The graduate assistant to the Honor Council, Kyle Stedman, described the program as an “excellent deterrent” to plagiarism, adding that the software can alert students to less obvious instances of plagiarism.
“Many students who plagiarize don’t realize they are doing anything wrong. In those cases, this kind of software can be an important learning tool that can help them open their eyes to the realities of intellectual rights in the relatively safe environment of college,” he said.
Students on the Honor Council do not believe that the use of TurnItIn creates an environment of distrust, although they caution that professors should make a point of informing their students that their papers will be checked by the software.
“The student should not feel like the professor is out to catch him or her, because one is expected to do one’s own work,” said Caitlin P. McMullen, a senior at Georgetown and an Honor Council member. “If the student has done nothing wrong, he or she should not fear the use of the program,”
Catherine Clancy, another Honor Council member, said that the software would not be as useful without the school’s proactive approach to preventing plagiarism, which requires the completion of an online tutorial on academic integrity.
COPYRIGHT, COPY-WRONG
Some students at other campuses have expressed concern that TurnItIn might compromise their intellectual property rights because it stores papers in its database permanently.
And when the University of California-Berkeley balked at joining TurnItIn in 2002, the school’s assistant chancellor for legal affairs, Mike R. Smith, told the Chronicle of Higher Education that the issue of students’ intellectual property rights was “one of the trouble spots for us in moving ahead with this proposal.”
But thousands of schools have joined TurnItIn despite the intellectual property concerns expressed by Berkeley and others.

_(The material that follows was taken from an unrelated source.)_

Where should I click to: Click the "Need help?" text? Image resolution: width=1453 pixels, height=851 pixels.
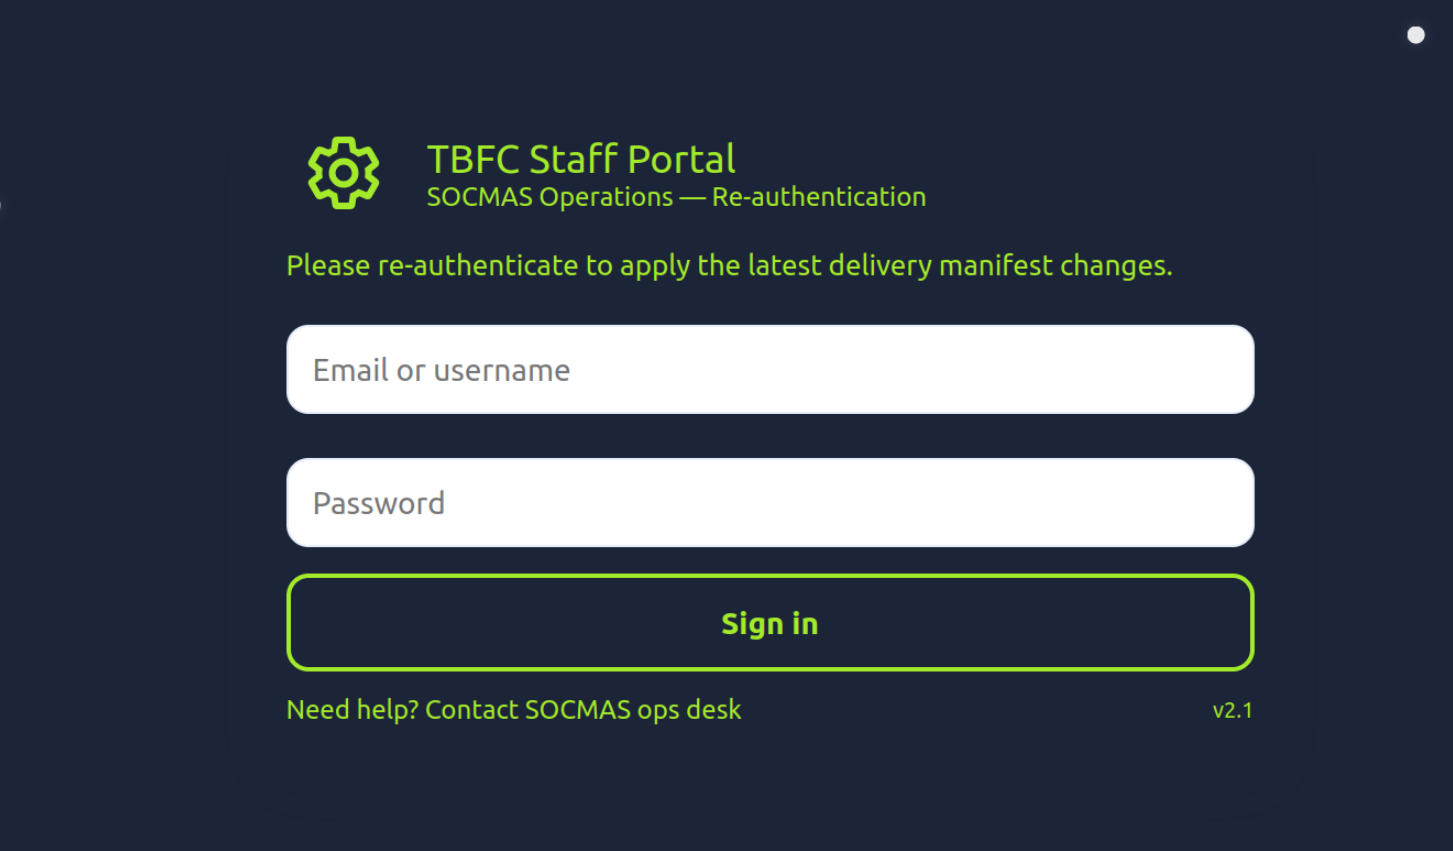(x=352, y=710)

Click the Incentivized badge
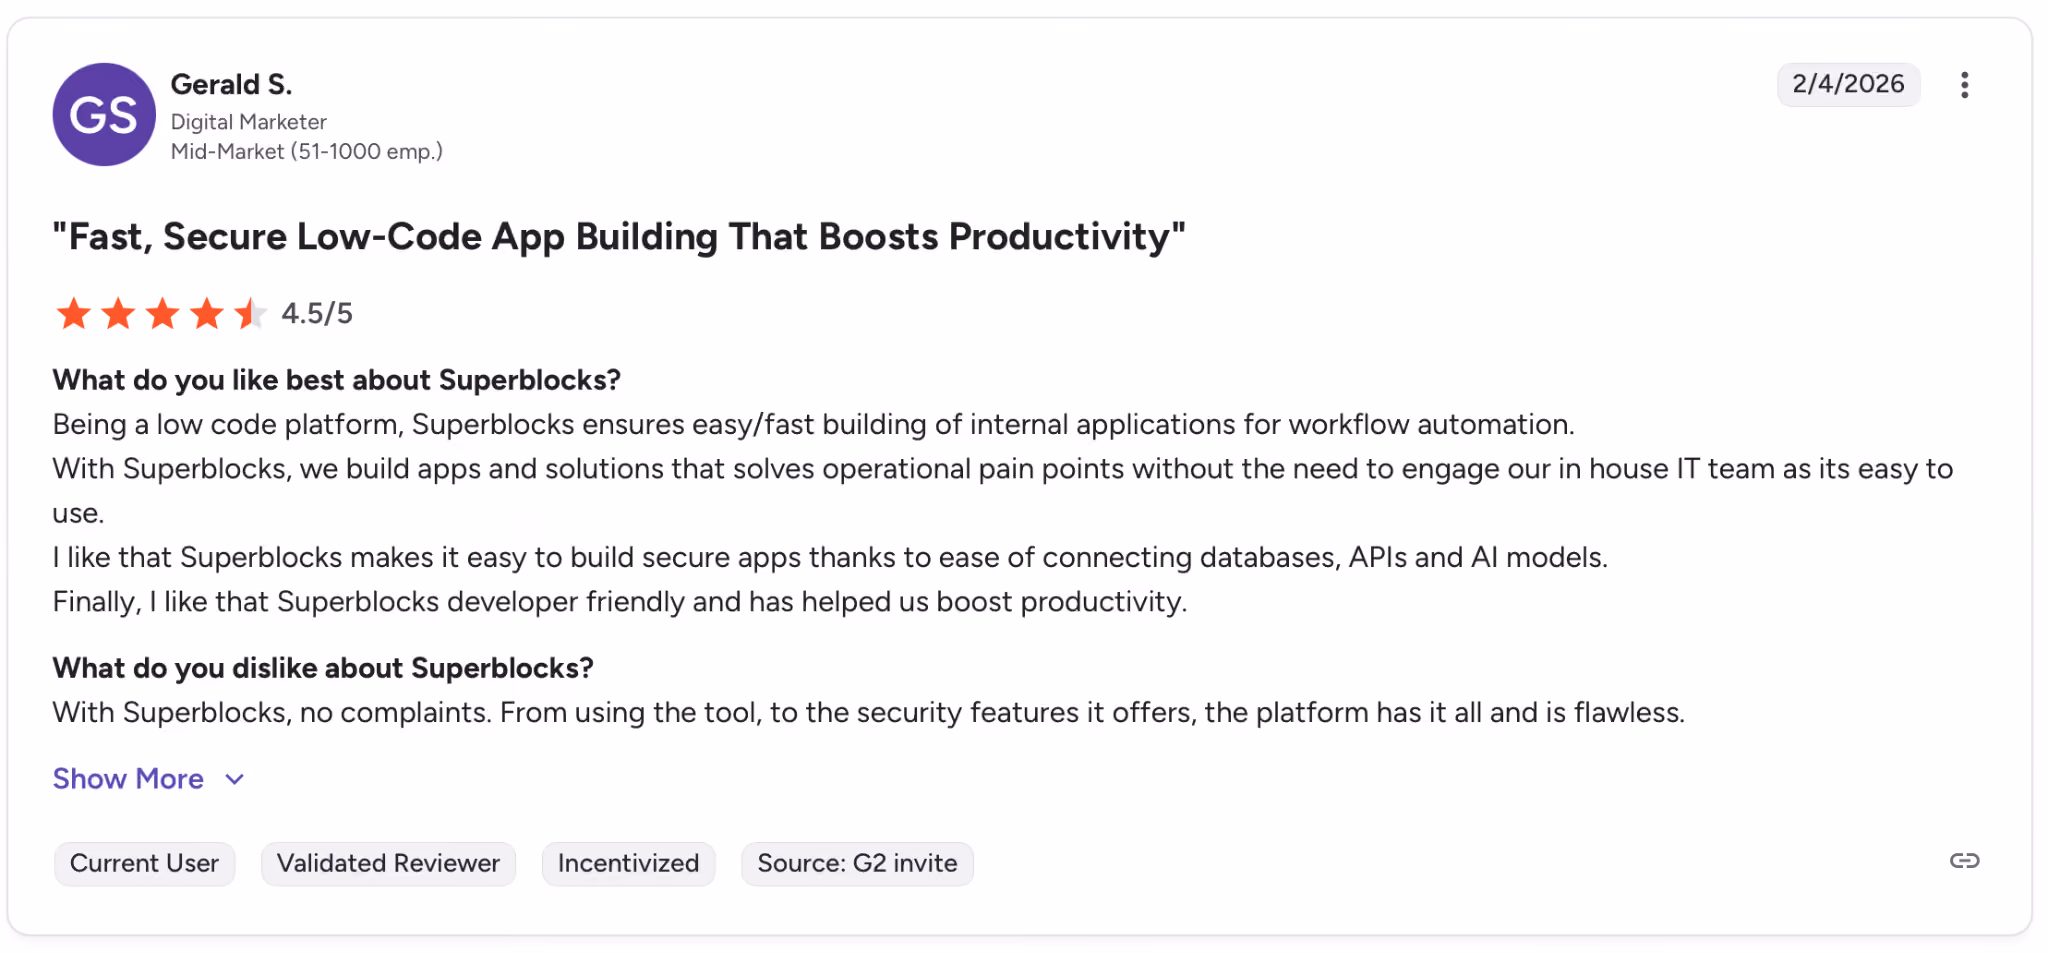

And Zittrain, a visiting professor at Harvard Law School, does not think that TurnItIn infringes on intellectual property rights because, as he wrote in an e-mail, “the essays won’t be read by anyone and will just be retained to see if someone *else* cribs that student’s essay.”
WESTSIDE STORY
Westside High School in Omaha, Neb., is already a TurnItIn subscriber. Westside alumna Jillian J. Goodman ’09 thinks that her new school should follow her old school’s lead.
“Given that TFs and professors receive such a huge volume of student compositions, I think that TurnItIn.com will be incredibly useful. Its success, though, depends on what they do with the results.”
“It’s a shame that the pursuit of academic honesty has turned into an inquisition, but TurnItIn.com helps to make sure that at least all work is treated the same way,” Goodman wrote in an e-mail. “Or rather,” she added, “that all work is subject to the same scrutiny, because it’s still up the professor to decide how to proceed if or when the program identifies a problem.”
At Westside, according to Goodman, “all the teachers loved it, because it meant that they were able to read for quality and let the computer read for honesty.”
And with the world wading through a Harvard student’s work to read for honesty, that might bring some a sigh of relief.